▶ _Work instruction_
A faithful copy of all the entries is required, with no pictures in it.

▶ _Supplied entries_
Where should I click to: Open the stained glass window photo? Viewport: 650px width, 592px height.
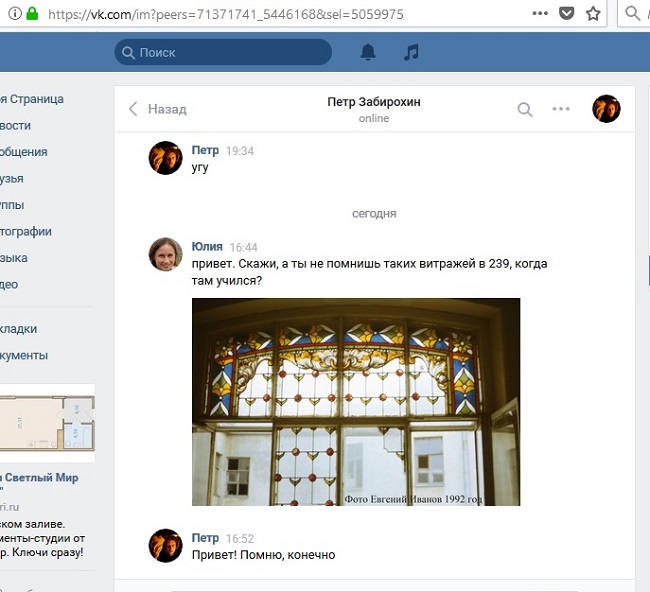pos(355,402)
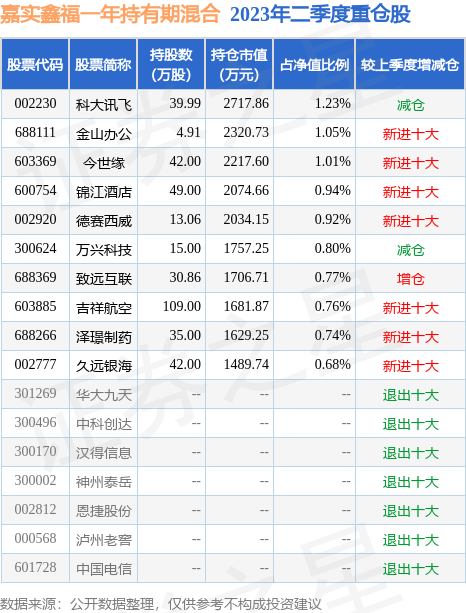Select the 久远银海 market value 1489.74
This screenshot has width=466, height=613.
246,364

▶ _Result_
Where should I click to: Open the stained glass window photo? Viewport: 650px width, 592px height.
pos(355,402)
Select the 久远银海 market value 1489.74
This screenshot has width=466, height=613.
246,364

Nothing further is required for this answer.